The apparatus according to the invention which permits a bilateral communication between the central station controlling a zone and the trains circulating in said zone, and wherein the central station cyclically sends out coded messages to each train, is mainly characterized in that each train entering the zone is given a coded name by the central station, which name is held, in principle, by the train during its full travel in the zone, and permits the train to receive and consider only the messages which are intended to it. The train transmits to its central station data indicating its speed, its zone of origin, the distance travelled in the zone under concern and other characteristics. Such data is stored in a memory portion of the central station which is allotted to the train under concern and the central station sends out operating instructions to the train based on such data, on obstacles located ahead of the train and on the true distance travelled by the train at the time of sending the operating instructions. The central station calculates at all times such true distance by means of the distance stored in the memory portion, the speed of the train and the time interval elapsed between the storage of the distance in the above-mentioned memory portion and the transmission of the operating instructions.

The apparatus in accordance with the invention which is to be located in a train and in bilateral communication with a central station controlling a zone, comprises a receiver and a transmitter connected respectively to a decoder and to an encoder, and equipped with antennas coupled to a cable forming a loop which is located along the railway network and defines the zone. The loop which is fed by the central station has marking points in the form of crossings and the counting of such crossings by the receiver gives a measure of the distance travelled by the train.
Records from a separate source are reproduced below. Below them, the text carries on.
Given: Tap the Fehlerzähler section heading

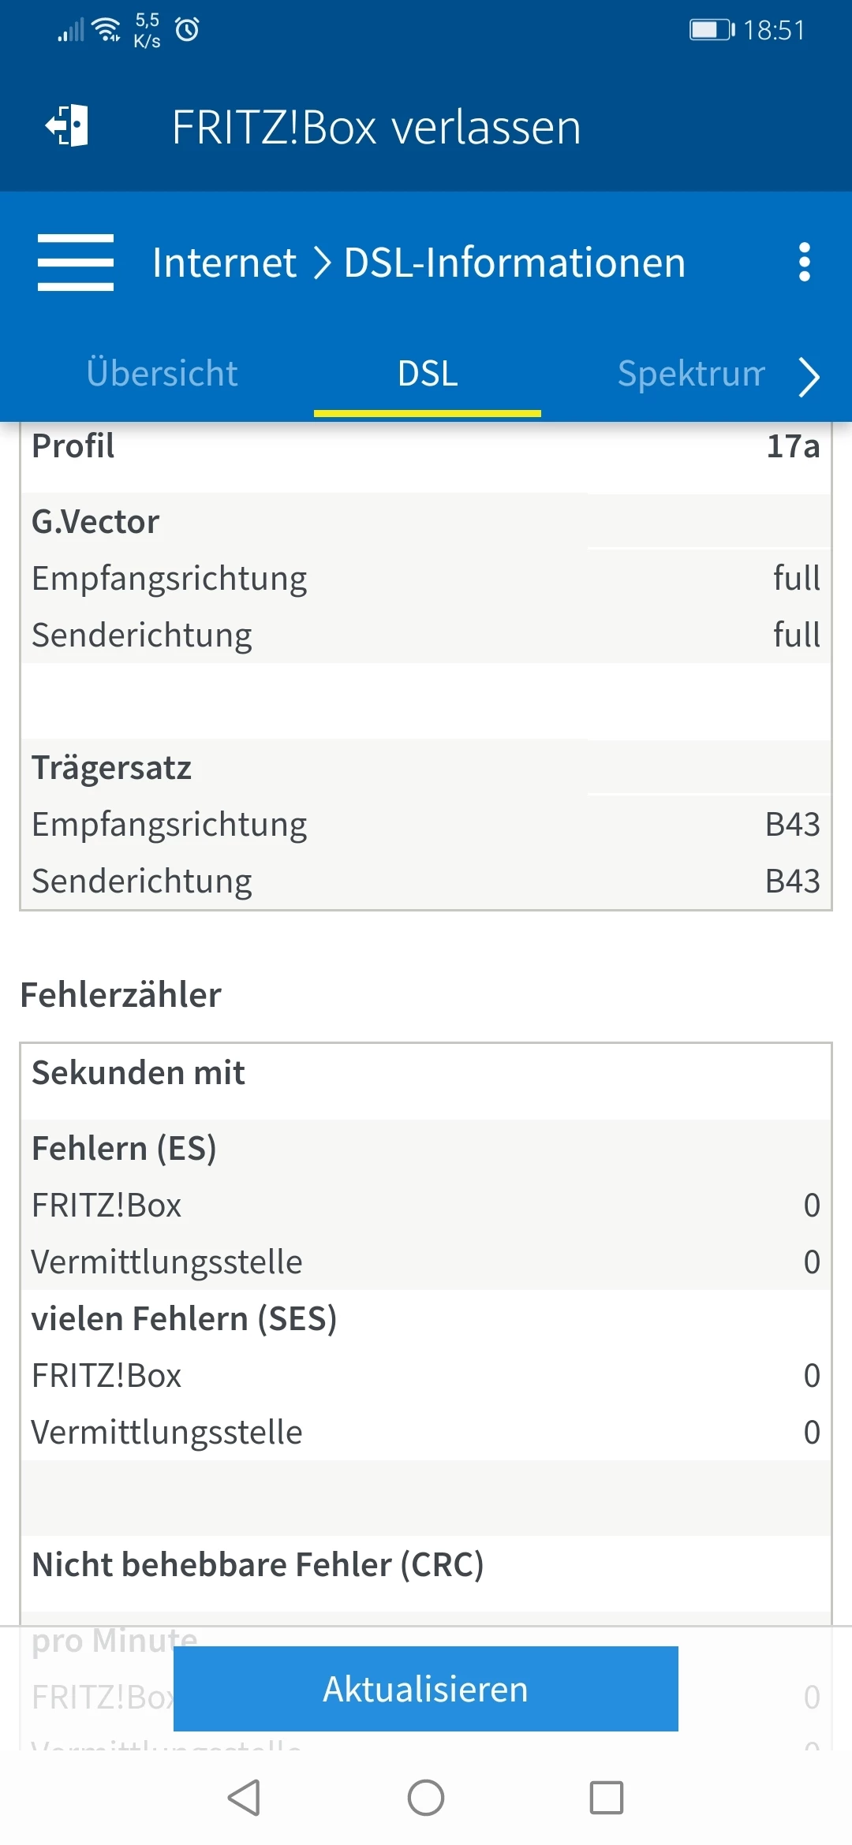Looking at the screenshot, I should 121,995.
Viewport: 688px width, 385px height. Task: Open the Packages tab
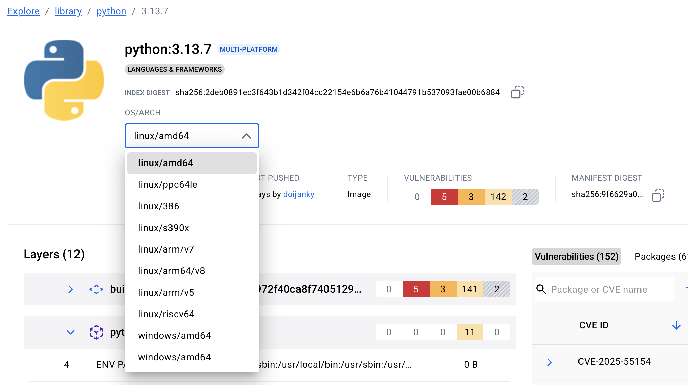coord(660,257)
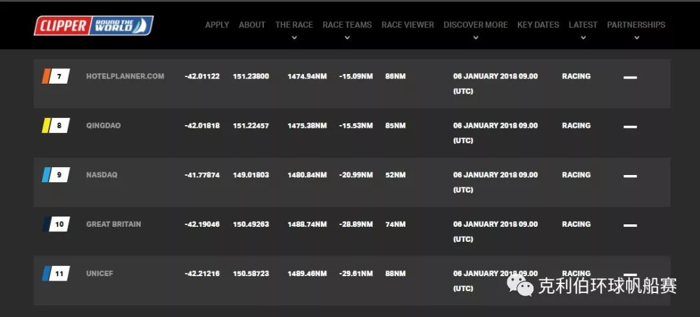Expand The Race dropdown chevron
The height and width of the screenshot is (317, 700).
click(294, 38)
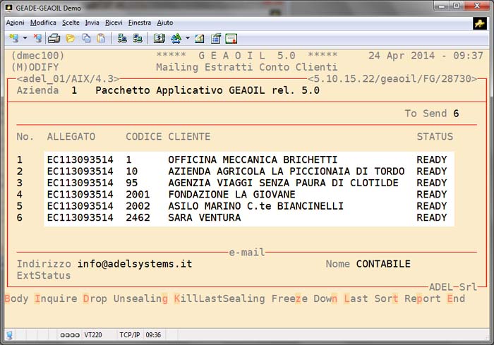The width and height of the screenshot is (494, 345).
Task: Click the open folder toolbar icon
Action: (x=70, y=38)
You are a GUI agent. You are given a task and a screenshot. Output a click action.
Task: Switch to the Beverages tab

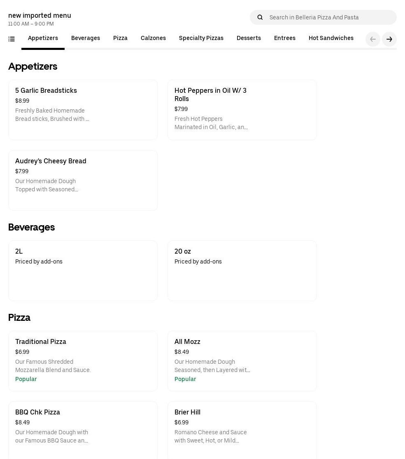click(86, 38)
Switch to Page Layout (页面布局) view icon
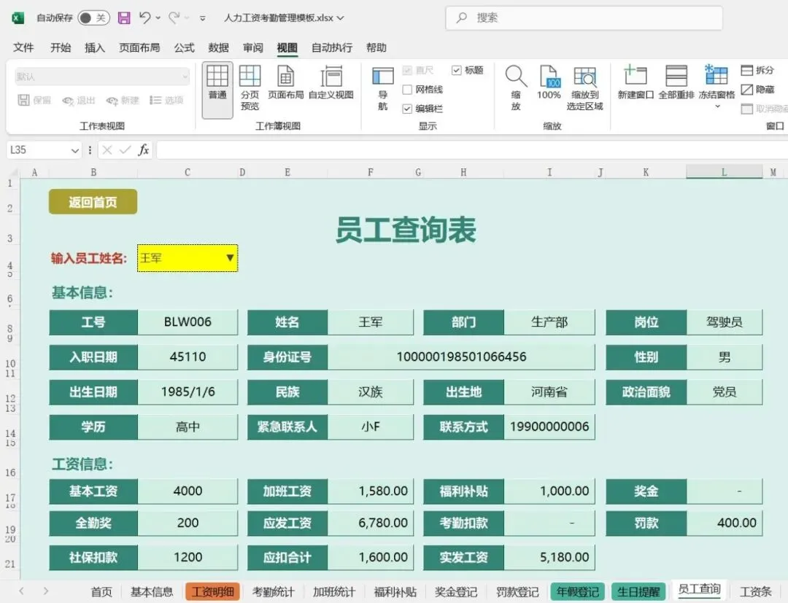The image size is (788, 603). point(285,83)
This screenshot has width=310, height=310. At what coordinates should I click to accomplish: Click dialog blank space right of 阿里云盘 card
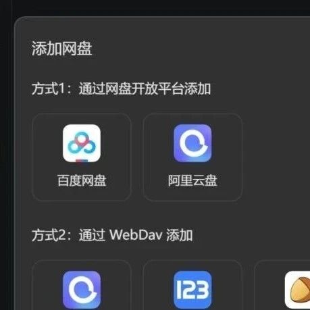click(276, 157)
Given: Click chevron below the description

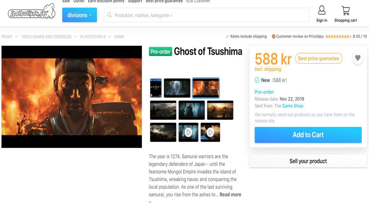Looking at the screenshot, I should coord(150,202).
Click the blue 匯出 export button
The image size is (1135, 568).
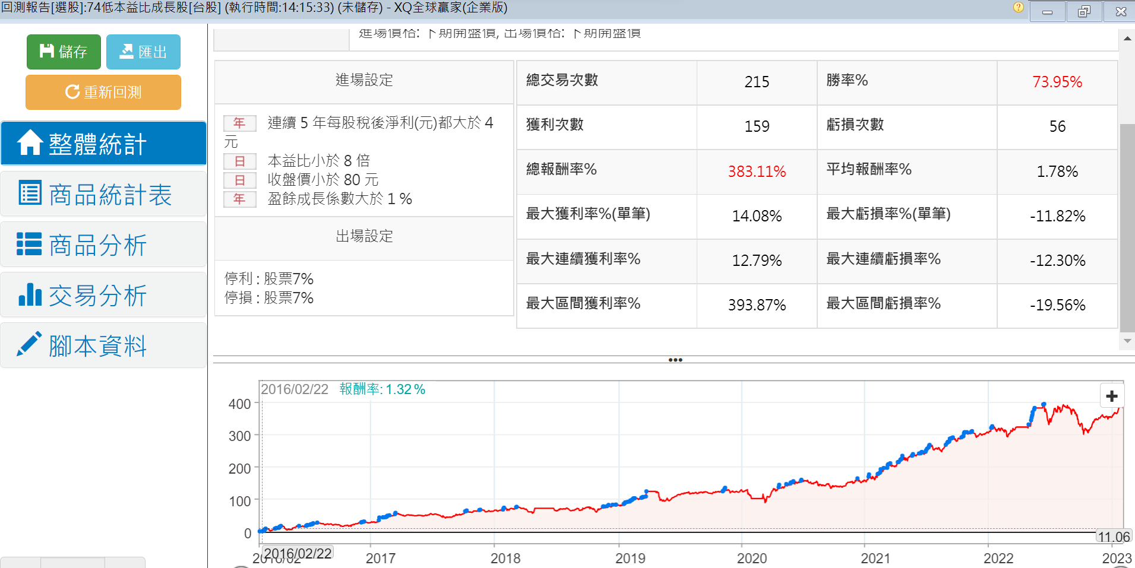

The apparatus in accordance with the invention is characterized in that it comprises a series of registers including one or plural bistable circuits for storing the informations received by the decoder, transfer circuits connected to such registers, memory circuits connected to such transfer circuits, logic circuits controlling the transfer circuits, comparator circuits for comparing the content of at least a part of the registers with the informations contained in corresponding memory circuits pertaining to the train, or with informations worked out in the train, the comparator circuits determining the state of the logic circuits and allowing or not the acceptation of the messages received and the sending of data to the central station, which data permit to such central station to work out the working instructions to be transmitted to the train.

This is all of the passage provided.